I love this book it’s great about Reminding kids why we don’t hit
My four year old son and I read this, and it is a good idea on how to get back in touch with your body and your emotions and why people hit. Often kids will get in trouble for hitting but the actual issue is not being addressed. Which are the emotions underneath.
My children love these little books. They thoroughly enjoy each and every story, as if they are all unique and individual without any cause for similarity among them. Even though sometimes, they might seem tedious and repetitive to me as a parent, I do enjoy being able to read short-stories to my children that are clean and respective.
Read me a book to help young children express there's a great way to practice ways to help them calm down and a great way to explain that hitting hurt others.
Great information regarding sign language to communicate regarding feelings. Young people are always seeking ways to communicate with adults. As adults we are to be watchful to help our children. This book provides ways in which to communicate.

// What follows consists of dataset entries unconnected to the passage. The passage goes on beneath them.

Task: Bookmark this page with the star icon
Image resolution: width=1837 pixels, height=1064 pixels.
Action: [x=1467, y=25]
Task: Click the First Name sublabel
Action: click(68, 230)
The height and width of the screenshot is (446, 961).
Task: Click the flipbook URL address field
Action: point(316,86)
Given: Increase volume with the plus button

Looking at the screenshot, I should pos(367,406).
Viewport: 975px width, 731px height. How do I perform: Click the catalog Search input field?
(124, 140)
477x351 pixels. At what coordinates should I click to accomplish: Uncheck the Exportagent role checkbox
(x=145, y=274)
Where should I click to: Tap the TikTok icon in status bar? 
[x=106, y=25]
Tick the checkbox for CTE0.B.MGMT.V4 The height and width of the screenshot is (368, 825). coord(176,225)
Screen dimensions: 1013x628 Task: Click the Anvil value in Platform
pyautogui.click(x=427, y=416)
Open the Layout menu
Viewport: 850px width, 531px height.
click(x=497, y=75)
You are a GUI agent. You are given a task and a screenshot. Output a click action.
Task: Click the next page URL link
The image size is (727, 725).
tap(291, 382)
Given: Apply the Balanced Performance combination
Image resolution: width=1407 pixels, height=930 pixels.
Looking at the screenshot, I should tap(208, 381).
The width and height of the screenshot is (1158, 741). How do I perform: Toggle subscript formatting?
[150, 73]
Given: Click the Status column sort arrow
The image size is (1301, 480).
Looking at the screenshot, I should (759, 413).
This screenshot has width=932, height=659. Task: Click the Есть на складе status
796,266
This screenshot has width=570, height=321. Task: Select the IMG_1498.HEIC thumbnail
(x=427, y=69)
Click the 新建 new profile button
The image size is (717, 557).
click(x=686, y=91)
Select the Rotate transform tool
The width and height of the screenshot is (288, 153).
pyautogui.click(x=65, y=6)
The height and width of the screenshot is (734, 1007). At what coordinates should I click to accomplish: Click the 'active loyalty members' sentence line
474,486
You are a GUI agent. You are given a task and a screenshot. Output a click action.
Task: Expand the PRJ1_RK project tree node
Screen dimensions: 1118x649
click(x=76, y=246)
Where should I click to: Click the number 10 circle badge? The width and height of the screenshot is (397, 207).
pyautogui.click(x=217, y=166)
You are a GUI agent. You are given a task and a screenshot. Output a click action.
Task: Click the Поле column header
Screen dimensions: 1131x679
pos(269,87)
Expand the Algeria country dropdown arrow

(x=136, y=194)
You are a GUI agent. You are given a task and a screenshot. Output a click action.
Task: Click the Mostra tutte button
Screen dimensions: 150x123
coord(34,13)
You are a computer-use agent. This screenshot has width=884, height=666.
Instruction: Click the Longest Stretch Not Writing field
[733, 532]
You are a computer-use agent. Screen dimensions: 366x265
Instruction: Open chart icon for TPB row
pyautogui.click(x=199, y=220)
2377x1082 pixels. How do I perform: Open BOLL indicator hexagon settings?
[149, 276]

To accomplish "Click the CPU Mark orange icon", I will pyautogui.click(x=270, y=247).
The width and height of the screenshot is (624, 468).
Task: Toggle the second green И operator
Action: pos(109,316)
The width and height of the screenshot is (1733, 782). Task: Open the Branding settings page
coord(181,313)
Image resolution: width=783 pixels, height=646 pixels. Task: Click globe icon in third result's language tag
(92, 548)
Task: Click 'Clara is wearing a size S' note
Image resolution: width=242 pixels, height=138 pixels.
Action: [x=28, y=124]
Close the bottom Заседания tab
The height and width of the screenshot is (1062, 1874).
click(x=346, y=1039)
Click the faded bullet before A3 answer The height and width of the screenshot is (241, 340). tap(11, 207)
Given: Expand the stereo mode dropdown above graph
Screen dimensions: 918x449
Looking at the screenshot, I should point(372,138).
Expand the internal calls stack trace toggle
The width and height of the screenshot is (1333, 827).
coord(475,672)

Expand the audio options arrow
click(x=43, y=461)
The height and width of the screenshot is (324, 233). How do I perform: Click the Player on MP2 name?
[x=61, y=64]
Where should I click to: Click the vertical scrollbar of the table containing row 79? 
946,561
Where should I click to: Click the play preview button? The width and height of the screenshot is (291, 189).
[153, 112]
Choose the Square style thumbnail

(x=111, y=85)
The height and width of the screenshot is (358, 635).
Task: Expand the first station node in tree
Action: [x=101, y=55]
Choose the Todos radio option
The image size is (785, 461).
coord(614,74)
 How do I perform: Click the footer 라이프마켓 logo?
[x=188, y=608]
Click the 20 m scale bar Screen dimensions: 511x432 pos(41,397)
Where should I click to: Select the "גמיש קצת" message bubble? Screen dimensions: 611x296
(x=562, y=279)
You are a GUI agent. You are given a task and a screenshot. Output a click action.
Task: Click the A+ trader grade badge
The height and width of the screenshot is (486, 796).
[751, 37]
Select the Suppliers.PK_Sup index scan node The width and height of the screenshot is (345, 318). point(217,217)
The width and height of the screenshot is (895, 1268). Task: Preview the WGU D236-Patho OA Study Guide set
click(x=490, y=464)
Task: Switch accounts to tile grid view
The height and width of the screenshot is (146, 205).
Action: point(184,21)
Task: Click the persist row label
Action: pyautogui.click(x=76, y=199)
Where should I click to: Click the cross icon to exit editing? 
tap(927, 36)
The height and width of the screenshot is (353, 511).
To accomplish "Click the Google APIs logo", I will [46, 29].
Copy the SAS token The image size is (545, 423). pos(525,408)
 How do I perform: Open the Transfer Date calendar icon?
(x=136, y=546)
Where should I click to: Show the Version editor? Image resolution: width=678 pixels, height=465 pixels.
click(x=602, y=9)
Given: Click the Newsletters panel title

My 4 yr old grandson had a rough day at school today, we read this book together and hopefully he remembers what to do the next time he feels mad, sad, or angry! Loved this book! And it kept his interest!
This is a great read for parents and adults who work with children. I have read this book to little ones, and as I read I ask reflective questions throughout the book. Its a good way to validate feelings, teach healthy coping skills, and teach problem solving skills.
I hope the toddler will also like this. gives specific examples. kind of boring, since it's nonfiction. wish I could find a fictional fable that would help with hitting without traumatizing
I could see my older daughter really understanding how to express her feelings in ways she has not really done before. I recommend this book when your kids are old enough to understand why they might be hitting! Really well done book.
Fantastic book! I enjoyed reading to my 3 year old daughter! She’s in the tantrum stage and really needed to learn from this book! We would definitely recommend to other families!
The content for caregivers is the most valuable part of this book, I don't know that the text would be super impactful for a young child. But lots of great ideas in here!